**Task to carry out**: Print the whole listing exactly.

**Task data**:
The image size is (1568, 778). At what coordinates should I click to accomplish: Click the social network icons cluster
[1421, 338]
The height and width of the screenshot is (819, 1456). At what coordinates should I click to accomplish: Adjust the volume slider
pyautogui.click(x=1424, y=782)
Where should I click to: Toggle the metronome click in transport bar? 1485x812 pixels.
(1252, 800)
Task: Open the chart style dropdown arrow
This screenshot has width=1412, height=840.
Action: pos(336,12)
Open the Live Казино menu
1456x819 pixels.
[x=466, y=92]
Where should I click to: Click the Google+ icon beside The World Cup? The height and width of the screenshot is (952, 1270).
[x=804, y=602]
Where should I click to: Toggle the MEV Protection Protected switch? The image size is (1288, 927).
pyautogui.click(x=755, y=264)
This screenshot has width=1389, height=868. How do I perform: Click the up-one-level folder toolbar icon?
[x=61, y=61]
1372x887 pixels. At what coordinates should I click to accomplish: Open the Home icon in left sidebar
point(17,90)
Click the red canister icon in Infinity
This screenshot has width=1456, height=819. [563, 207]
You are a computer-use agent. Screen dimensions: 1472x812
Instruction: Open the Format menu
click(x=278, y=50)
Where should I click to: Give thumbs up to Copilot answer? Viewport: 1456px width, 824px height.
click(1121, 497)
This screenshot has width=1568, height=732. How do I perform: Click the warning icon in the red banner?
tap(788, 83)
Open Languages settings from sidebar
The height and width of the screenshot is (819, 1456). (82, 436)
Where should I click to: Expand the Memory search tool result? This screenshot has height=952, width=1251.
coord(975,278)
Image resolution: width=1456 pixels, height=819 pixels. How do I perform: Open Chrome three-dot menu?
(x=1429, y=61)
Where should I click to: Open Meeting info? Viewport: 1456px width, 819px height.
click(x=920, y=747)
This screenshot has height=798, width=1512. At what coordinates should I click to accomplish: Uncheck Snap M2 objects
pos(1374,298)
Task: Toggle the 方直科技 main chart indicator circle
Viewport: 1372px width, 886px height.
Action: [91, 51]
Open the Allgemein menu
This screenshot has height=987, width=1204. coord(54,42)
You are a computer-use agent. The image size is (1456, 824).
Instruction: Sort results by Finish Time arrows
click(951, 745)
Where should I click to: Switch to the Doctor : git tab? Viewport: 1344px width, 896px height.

**Exercise response**:
The image size is (1568, 778). At what coordinates should I click to accomplish: Click the social network icons cluster
[1421, 338]
The height and width of the screenshot is (819, 1456). At what coordinates should I click to accomplish: Adjust the volume slider
pyautogui.click(x=1424, y=782)
Where should I click to: Toggle the metronome click in transport bar? 1485x812 pixels.
(1252, 800)
Task: Open the chart style dropdown arrow
This screenshot has width=1412, height=840.
Action: pos(336,12)
Open the Live Казино menu
1456x819 pixels.
[x=466, y=92]
Where should I click to: Click the Google+ icon beside The World Cup? The height and width of the screenshot is (952, 1270).
[x=804, y=602]
Where should I click to: Toggle the MEV Protection Protected switch? The image size is (1288, 927).
pyautogui.click(x=755, y=264)
This screenshot has width=1389, height=868. How do I perform: Click the up-one-level folder toolbar icon?
[x=61, y=61]
1372x887 pixels. At what coordinates should I click to accomplish: Open the Home icon in left sidebar
point(17,90)
Click the red canister icon in Infinity
This screenshot has width=1456, height=819. [563, 207]
You are a computer-use agent. Screen dimensions: 1472x812
Instruction: Open the Format menu
click(x=278, y=50)
Where should I click to: Give thumbs up to Copilot answer? Viewport: 1456px width, 824px height.
click(1121, 497)
This screenshot has width=1568, height=732. How do I perform: Click the warning icon in the red banner?
tap(788, 83)
Open Languages settings from sidebar
The height and width of the screenshot is (819, 1456). (82, 436)
Where should I click to: Expand the Memory search tool result? This screenshot has height=952, width=1251.
coord(975,278)
Image resolution: width=1456 pixels, height=819 pixels. How do I perform: Open Chrome three-dot menu?
(x=1429, y=61)
Where should I click to: Open Meeting info? Viewport: 1456px width, 819px height.
click(x=920, y=747)
This screenshot has height=798, width=1512. At what coordinates should I click to accomplish: Uncheck Snap M2 objects
pos(1374,298)
Task: Toggle the 方直科技 main chart indicator circle
Viewport: 1372px width, 886px height.
Action: [91, 51]
Open the Allgemein menu
This screenshot has height=987, width=1204. coord(54,42)
You are a computer-use agent. The image size is (1456, 824).
Instruction: Sort results by Finish Time arrows
click(951, 745)
Where should I click to: Switch to the Doctor : git tab? Viewport: 1344px width, 896px height.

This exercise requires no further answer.